PROBLEM REQUIREMENTS:
In the material below, copy the part that opens with the line containing "has width=492, height=307." and closes with the line containing "Task: Click the left", keeping both of those lines. Leave the pictures out of your copy.

------------------------------------

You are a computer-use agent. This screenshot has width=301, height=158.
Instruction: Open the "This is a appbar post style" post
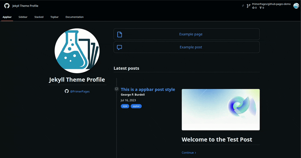point(148,89)
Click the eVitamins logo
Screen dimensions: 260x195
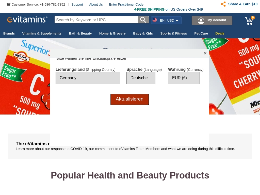tap(27, 20)
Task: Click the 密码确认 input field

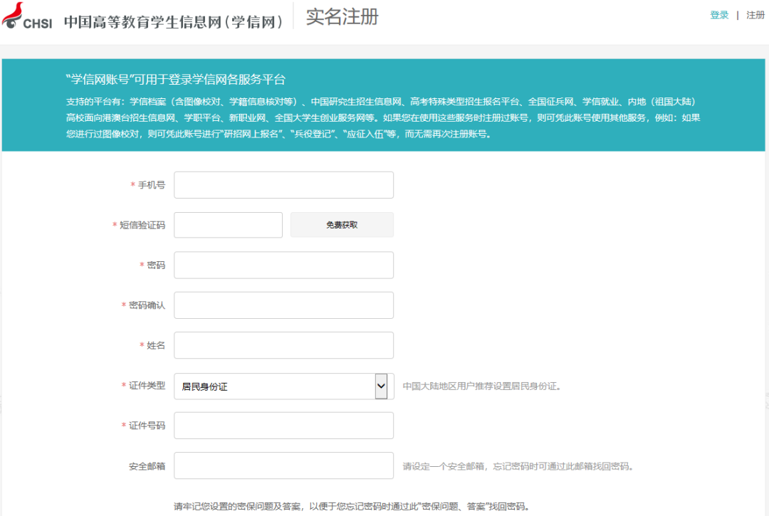Action: (283, 305)
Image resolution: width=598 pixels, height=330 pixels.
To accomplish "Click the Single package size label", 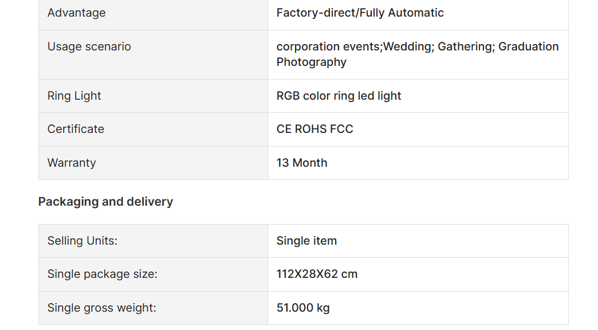I will (102, 274).
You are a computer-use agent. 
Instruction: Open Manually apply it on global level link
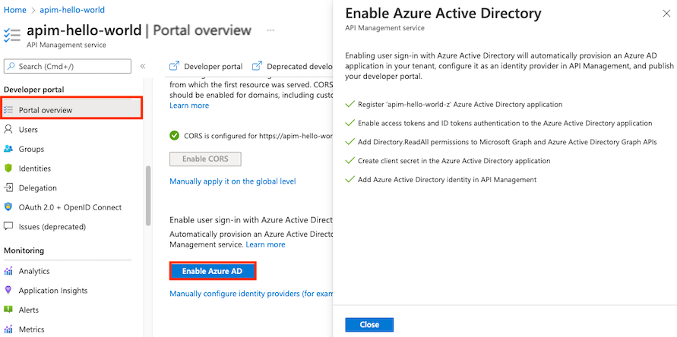click(233, 181)
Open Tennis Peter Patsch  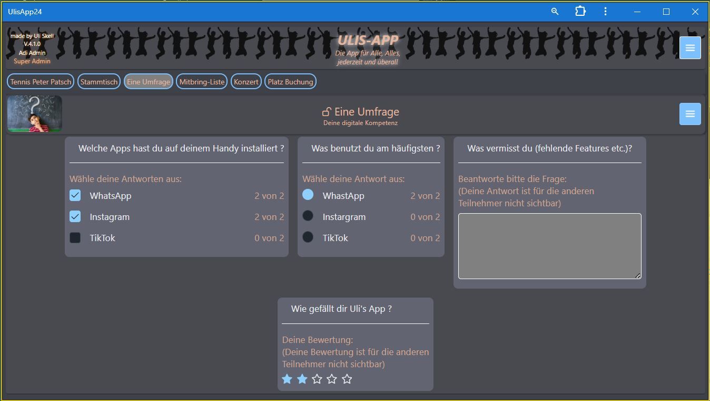tap(41, 82)
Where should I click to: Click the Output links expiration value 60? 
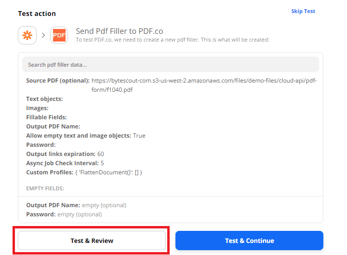pos(100,154)
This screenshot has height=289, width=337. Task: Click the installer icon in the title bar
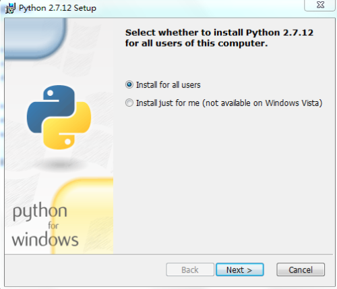coord(10,8)
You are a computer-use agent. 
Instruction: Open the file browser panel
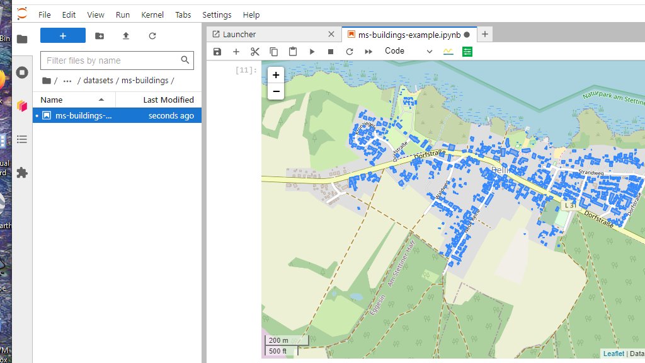pos(22,38)
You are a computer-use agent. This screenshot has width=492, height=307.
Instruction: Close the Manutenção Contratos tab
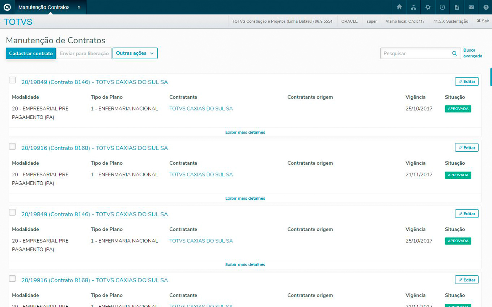coord(79,7)
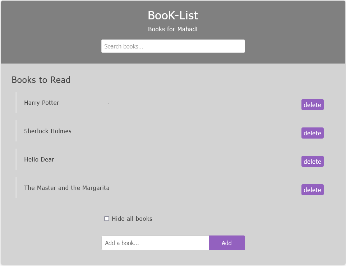The width and height of the screenshot is (346, 266).
Task: Click the left border bar of Harry Potter
Action: click(16, 102)
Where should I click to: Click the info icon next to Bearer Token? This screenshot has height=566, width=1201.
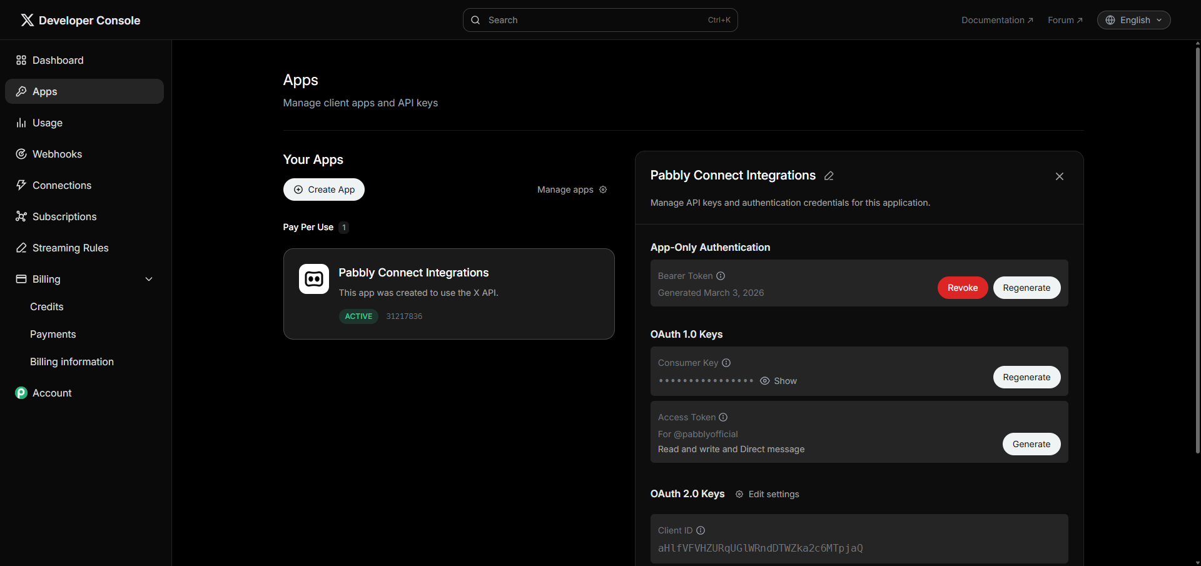721,276
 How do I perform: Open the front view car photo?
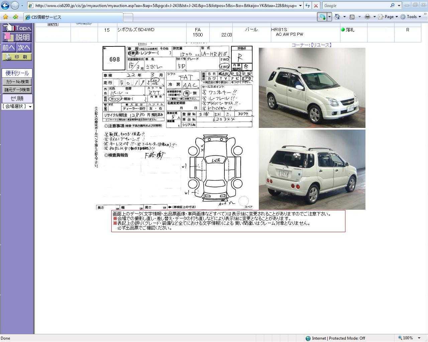pyautogui.click(x=312, y=88)
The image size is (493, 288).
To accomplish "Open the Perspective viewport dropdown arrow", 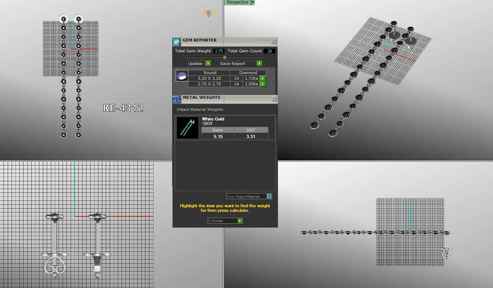I will point(252,2).
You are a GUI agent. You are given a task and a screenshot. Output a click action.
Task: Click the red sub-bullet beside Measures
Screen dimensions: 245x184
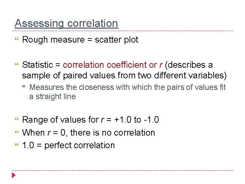(24, 86)
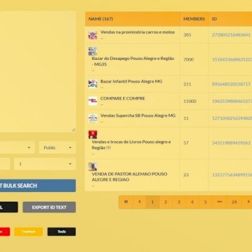Click the COMPARE E COMPRE group icon

tap(93, 101)
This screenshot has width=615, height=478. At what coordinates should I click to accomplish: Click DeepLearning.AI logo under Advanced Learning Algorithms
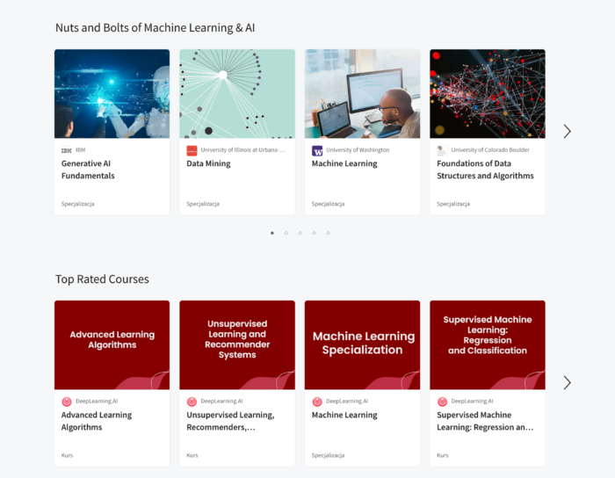[67, 402]
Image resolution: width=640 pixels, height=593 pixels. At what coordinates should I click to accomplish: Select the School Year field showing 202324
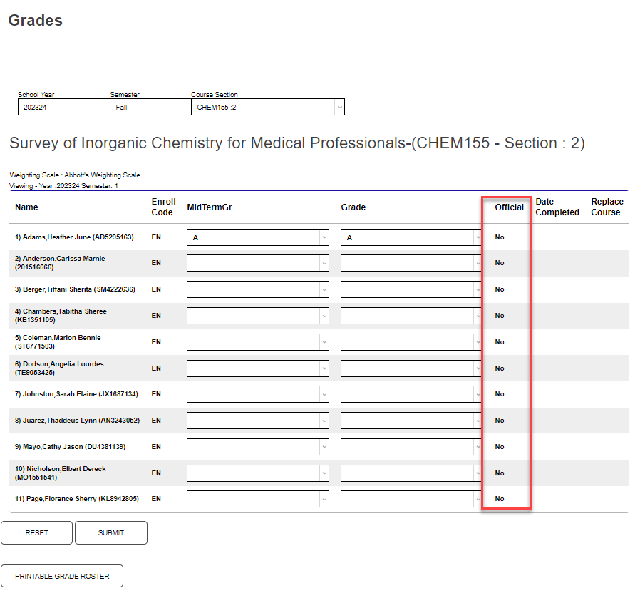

------------------------------------

WRITTEN ANSWER:
You are a computer-use agent. This screenshot has width=492, height=307.
Instruction: Close the Manutenção Contratos tab
coord(79,7)
The width and height of the screenshot is (346, 266).
Task: Click the left border bar of Harry Potter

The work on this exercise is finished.